Item coordinate data
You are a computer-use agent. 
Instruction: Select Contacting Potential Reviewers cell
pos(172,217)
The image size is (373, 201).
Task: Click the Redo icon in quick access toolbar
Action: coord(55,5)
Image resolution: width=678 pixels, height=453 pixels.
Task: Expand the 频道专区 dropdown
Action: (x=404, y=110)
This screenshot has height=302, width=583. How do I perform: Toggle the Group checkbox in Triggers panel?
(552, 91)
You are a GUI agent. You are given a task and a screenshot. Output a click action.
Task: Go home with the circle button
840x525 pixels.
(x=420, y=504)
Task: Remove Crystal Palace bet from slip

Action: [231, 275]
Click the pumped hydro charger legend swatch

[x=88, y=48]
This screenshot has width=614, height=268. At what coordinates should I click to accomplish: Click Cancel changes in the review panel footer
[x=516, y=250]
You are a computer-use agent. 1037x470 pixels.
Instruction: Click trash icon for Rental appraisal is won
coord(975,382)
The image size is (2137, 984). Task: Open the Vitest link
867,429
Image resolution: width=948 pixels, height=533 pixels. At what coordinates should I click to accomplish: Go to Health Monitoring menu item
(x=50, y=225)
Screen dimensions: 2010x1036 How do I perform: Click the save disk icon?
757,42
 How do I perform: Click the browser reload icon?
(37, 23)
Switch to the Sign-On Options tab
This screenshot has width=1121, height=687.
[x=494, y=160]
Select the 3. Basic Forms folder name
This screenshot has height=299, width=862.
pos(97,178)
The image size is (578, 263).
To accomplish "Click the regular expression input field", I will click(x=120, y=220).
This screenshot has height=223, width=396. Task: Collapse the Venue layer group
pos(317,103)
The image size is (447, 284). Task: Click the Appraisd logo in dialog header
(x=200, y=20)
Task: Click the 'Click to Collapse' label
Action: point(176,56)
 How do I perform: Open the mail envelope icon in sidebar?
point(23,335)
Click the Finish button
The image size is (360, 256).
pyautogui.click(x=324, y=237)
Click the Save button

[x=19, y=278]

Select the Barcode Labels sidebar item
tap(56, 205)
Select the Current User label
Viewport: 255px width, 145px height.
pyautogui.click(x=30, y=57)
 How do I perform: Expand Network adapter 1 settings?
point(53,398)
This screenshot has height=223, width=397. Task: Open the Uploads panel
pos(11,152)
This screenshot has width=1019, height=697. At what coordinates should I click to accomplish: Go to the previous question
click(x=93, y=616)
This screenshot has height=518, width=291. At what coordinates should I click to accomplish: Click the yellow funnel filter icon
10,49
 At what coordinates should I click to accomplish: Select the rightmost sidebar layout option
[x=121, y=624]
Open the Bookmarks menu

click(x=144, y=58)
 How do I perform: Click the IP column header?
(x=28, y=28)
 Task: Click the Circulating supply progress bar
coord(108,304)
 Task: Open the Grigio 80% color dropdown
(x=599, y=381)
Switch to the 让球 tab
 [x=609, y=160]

What the task requires:
Copy out every line of the records above word for word, without changing anything.

Output for this task:
You are a computer-use agent. 
Instruction: Select Contacting Potential Reviewers cell
pos(172,217)
The image size is (373, 201).
Task: Click the Redo icon in quick access toolbar
Action: coord(55,5)
Image resolution: width=678 pixels, height=453 pixels.
Task: Expand the 频道专区 dropdown
Action: (x=404, y=110)
This screenshot has height=302, width=583. How do I perform: Toggle the Group checkbox in Triggers panel?
(552, 91)
You are a GUI agent. You are given a task and a screenshot. Output a click action.
Task: Go home with the circle button
840x525 pixels.
(x=420, y=504)
Task: Remove Crystal Palace bet from slip

Action: [231, 275]
Click the pumped hydro charger legend swatch

[x=88, y=48]
This screenshot has width=614, height=268. At what coordinates should I click to accomplish: Click Cancel changes in the review panel footer
[x=516, y=250]
You are a computer-use agent. 1037x470 pixels.
Instruction: Click trash icon for Rental appraisal is won
coord(975,382)
The image size is (2137, 984). Task: Open the Vitest link
867,429
Image resolution: width=948 pixels, height=533 pixels. At what coordinates should I click to accomplish: Go to Health Monitoring menu item
(x=50, y=225)
Screen dimensions: 2010x1036 How do I perform: Click the save disk icon?
757,42
 How do I perform: Click the browser reload icon?
(37, 23)
Switch to the Sign-On Options tab
This screenshot has width=1121, height=687.
[x=494, y=160]
Select the 3. Basic Forms folder name
This screenshot has height=299, width=862.
pos(97,178)
The image size is (578, 263).
To accomplish "Click the regular expression input field", I will click(x=120, y=220).
This screenshot has height=223, width=396. Task: Collapse the Venue layer group
pos(317,103)
The image size is (447, 284). Task: Click the Appraisd logo in dialog header
(x=200, y=20)
Task: Click the 'Click to Collapse' label
Action: point(176,56)
 How do I perform: Open the mail envelope icon in sidebar?
point(23,335)
Click the Finish button
The image size is (360, 256).
pyautogui.click(x=324, y=237)
Click the Save button

[x=19, y=278]

Select the Barcode Labels sidebar item
tap(56, 205)
Select the Current User label
Viewport: 255px width, 145px height.
pyautogui.click(x=30, y=57)
 How do I perform: Expand Network adapter 1 settings?
point(53,398)
This screenshot has height=223, width=397. Task: Open the Uploads panel
pos(11,152)
This screenshot has width=1019, height=697. At what coordinates should I click to accomplish: Go to the previous question
click(x=93, y=616)
This screenshot has height=518, width=291. At what coordinates should I click to accomplish: Click the yellow funnel filter icon
10,49
 At what coordinates should I click to accomplish: Select the rightmost sidebar layout option
[x=121, y=624]
Open the Bookmarks menu

click(x=144, y=58)
 How do I perform: Click the IP column header?
(x=28, y=28)
 Task: Click the Circulating supply progress bar
coord(108,304)
 Task: Open the Grigio 80% color dropdown
(x=599, y=381)
Switch to the 让球 tab
 [x=609, y=160]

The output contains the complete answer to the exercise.